Directions —
Rewrite the flight safety management text starting at "I can personally" and ending at "their human errors.", replacing "mishap free" with "accident free".

Page text —
Content starts

It has been said, "You seem to be convinced that a flawed world can be actually made flawless."
My response is this. Human error is part of our nature. However we can make our own flight operations mishap free by remembering Miller's Rule for Safety Management: ALL SAFETY IS LOCAL.
Any one safety manager cannot make a "flawed world ..... flawless." He or she can only affect the operation over which they have control.
I can personally recommend steps to each LOCAL Flight Operations Safety Manager that have worked extremely well to achieve mishap free flight operations.
One person commented, "In a process oriented investigation "human error" cannot be the ultimate root cause. You need to ask yourself, "Why did the humans make the errors?"
My response to this is, "True, but you also need to go further and ask what procedures can be put into the SOP and become part of the training program that will help flight crew members overcome their human errors.
For example, lets say that a very important system characteristic is buried on page 49 of a chapter in the Aircraft Operating Manual. Well, maybe if it is considered to be so important, should it be bold faced, underlined and not buried on page 49? In other words, humans make errors that can easily be corrected. Safety managers need to find ways to help the flight operation correct errors as they are occurring and are reported.
Some have also said, that crew selection and training criteria are often driven by both financial and safety level aspects. FAA and other civilian authorities have criteria set at minimal requirements. But one company may decide to exceed those.
For example, one company may decide to select pilots (1) which have a Commercial Pilots License from a school with a weak syllabus and accept those after a minimal medical and psychological selection process, accepting captains with only 3,000 flight hours. Another company may have require at least a masters degree in technical sciences and demand a very strict medical and psychological selection criteria and accept captains only after 30,000 hrs. The same could and often does apply to training. One set of training requirements are used for a Government operation and another set of training criteria are used for a major airline."
But my response is this. You still have to train flight crew in the company SOP. You still have to check to the SOP and make your operation "procedure oriented" and not technique oriented. This way flight crew are performing procedures and not using their own techniques to operate.
Further, as the operation improves its control, it will develop a need to have more standardization in procedures just so that mixed crews can operate efficiently.
Should the FAA tolerate such a wide variance between airlines? It is the Topic for another day.

Content ends

Provided data —
Content starts

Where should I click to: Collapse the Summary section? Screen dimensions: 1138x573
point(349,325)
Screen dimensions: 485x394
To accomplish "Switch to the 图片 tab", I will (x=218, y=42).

Content ends

Worked solution —
I can personally recommend steps to each LOCAL Flight Operations Safety Manager that have worked extremely well to achieve accident free flight operations.
One person commented, "In a process oriented investigation "human error" cannot be the ultimate root cause. You need to ask yourself, "Why did the humans make the errors?"
My response to this is, "True, but you also need to go further and ask what procedures can be put into the SOP and become part of the training program that will help flight crew members overcome their human errors.